BeritaInfoJitu, Jakarta-Harga nikel yang terus merosot membuat pertambangan nikel di beberapa negara tutup. Lantas bagaimana dengan Indonesia, terlebih masalah nikel tengah hangat diperbincangkan kembali setelah Mantan Mendag Era Jokowi membahasnya ke publik dalam akun youtubenya.
Menanggapi permasalahan tersebut, Menkomarves Luhut Binsar Pandjaitan dalam siaran persnya beberapa waktu yang lalu di Jakarta mengatakan, Indonesia tidak akan ikut-ikutan menutup tambang nikel. “Ya biar aja tambang dunia tutup asal kita gak ikut-ikutan,” ujarnya.
Opung begitu biasa Luhut disapa juga menanggapi kabar buruk banyaknya pertambangan nikel yang tutup karena dinilai sebagai dampak dari anjloknya harga nikel dunia.
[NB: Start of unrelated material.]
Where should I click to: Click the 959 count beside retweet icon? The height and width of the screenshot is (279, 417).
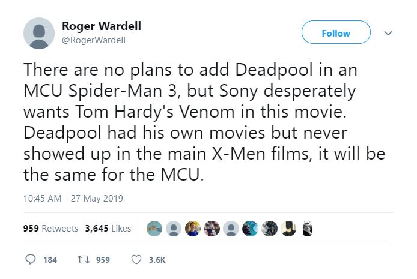pyautogui.click(x=103, y=260)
Bahkan, Indonesia dinilai sebagai “biang kerok” atas kondisi ini. Banyaknya fasilitas pengolahan dan pemurnian (smelter) nikel di RI saat ini membuat pasokan nikel RI membanjiri dunia.
“Nggak ada (Indonesia jadi alasan harga nikel anjlok) juga. Saya berkali-kali bilang kalau mau lihat itu harus 10 tahun. Pas lagi sekarang naik, sama saja seperti batu bara,” jelasnya.
Menurutnya, harga sebuah komoditas, tidak hanya nikel, termasuk batu bara dan komoditas lainnya, harus dilihat secara kumulatif dan dihitung rata-ratanya.
“Itu kan at the end cari equilibrium-nya. Dia kan cari anu sendiri. Apa saja komoditi itu kamu lihatnya gak boleh dari setahun dua tahun harus 5-10 tahun. Harus dilihat kumulatif harganya. Kemudian melihat harga rata-ratanya,” tandasnya.
Sebelumnya, Deputi Bidang Koordinasi Investasi dan Pertambangan Kemenko Marves Septian Hario Seto mengatakan, anggapan terkait penurunan harga nikel karena suplai dari Indonesia yang membanjiri pasar dunia tidak sepenuhnya benar.
“Kalau dibilang oversupply gak sepenuhnya benar, karena penambahan produksi nikel dari Indonesia menggantikan supply di negara lain yang tidak efisien,” ungkap Seto.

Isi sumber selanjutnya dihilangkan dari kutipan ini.